Cardinality Estimation on Hyper-relational Knowledge Graphs
Fei Teng, Haoyang Li, Shimin Di, Lei Chen
TL;DR
This work tackles cardinality estimation on hyper-relational knowledge graphs (HKGs) by introducing diverse, unbiased query benchmarks and a qualifier-aware graph neural network (HRQE). HRQE directly integrates qualifiers via qualifier-aware message passing, qualifier completion with a CVAE, and adaptive multi-layer combination, coupled with a data augmentation strategy to improve generalization. Empirical results across three HKGs show HRQE consistently outperforms state-of-the-art CE methods in both accuracy and efficiency, with ablations confirming the value of each component.
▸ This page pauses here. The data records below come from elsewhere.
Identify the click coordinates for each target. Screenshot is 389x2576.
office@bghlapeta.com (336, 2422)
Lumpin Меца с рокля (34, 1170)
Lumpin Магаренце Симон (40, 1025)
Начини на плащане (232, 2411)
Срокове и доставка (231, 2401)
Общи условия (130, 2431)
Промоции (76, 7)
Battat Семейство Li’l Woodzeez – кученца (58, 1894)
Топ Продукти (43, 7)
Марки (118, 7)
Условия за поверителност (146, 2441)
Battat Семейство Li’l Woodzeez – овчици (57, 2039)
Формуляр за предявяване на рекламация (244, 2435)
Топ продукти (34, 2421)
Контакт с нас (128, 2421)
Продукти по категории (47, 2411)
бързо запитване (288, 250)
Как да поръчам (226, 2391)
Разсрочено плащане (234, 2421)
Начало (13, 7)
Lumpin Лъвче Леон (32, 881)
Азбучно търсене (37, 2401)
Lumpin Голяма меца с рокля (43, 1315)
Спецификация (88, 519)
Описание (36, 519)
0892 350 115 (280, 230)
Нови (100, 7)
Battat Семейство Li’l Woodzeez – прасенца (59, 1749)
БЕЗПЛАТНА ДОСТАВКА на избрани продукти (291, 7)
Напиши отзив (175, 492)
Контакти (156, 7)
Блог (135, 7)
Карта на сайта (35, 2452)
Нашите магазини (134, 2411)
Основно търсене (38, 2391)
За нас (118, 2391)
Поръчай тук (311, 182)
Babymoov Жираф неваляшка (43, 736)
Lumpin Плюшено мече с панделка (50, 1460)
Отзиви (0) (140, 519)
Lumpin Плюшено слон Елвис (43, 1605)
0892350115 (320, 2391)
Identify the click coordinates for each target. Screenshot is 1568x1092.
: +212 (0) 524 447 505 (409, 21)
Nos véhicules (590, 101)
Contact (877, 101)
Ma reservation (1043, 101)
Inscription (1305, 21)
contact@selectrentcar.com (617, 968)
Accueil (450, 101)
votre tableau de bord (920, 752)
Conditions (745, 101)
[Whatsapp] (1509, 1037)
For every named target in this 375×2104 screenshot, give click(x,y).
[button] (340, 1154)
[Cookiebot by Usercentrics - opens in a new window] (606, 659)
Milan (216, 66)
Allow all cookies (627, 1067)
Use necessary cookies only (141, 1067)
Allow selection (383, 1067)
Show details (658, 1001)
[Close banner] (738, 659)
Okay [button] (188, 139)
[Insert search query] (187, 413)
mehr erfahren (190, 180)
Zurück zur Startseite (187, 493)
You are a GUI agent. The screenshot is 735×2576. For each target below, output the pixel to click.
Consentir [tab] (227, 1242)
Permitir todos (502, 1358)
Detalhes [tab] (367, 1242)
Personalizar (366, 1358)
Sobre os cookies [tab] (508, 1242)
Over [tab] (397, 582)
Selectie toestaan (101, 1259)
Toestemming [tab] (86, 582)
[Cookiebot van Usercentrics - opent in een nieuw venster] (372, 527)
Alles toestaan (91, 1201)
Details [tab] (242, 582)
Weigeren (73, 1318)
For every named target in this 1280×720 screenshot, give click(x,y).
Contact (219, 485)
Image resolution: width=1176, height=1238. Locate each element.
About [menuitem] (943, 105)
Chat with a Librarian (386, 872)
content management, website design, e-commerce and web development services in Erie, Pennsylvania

The study provides practical benchmarks and a scalable CE framework that can enhance query optimization and motif distribution predictions in complex HKGs.
Abstract
Cardinality Estimation (CE) for query is to estimate the number of results without execution, which is an effective index in query optimization. Recently, CE for queries over knowlege graph (KGs) with triple facts has achieved great success. To more precisely represent facts, current researchers propose hyper-relational KGs (HKGs) to represent a triple fact with qualifiers providing additional context to the fact. However, existing CE methods, such as sampling and summary methods over KGs, perform unsatisfactorily on HKGs due to the complexity of qualifiers. Learning-based CE methods do not utilize qualifier information to learn query representation accurately, leading to poor performance. Also, there is only one limited CE benchmark for HKG query, which is not comprehensive and only covers limited patterns. The lack of querysets over HKG also becomes a bottleneck to comprehensively investigate CE problems on HKGs. In this work, we first construct diverse and unbiased hyper-relational querysets over three popular HKGs for investigating CE. Besides, we also propose a novel qualifier-aware graph neural network (GNN) model that effectively incorporates qualifier information and adaptively combines outputs from multiple GNN layers, to accurately predict the cardinality. Our experiments demonstrate that our model outperforms all state-of-the-art CE methods over three benchmarks on popular HKGs.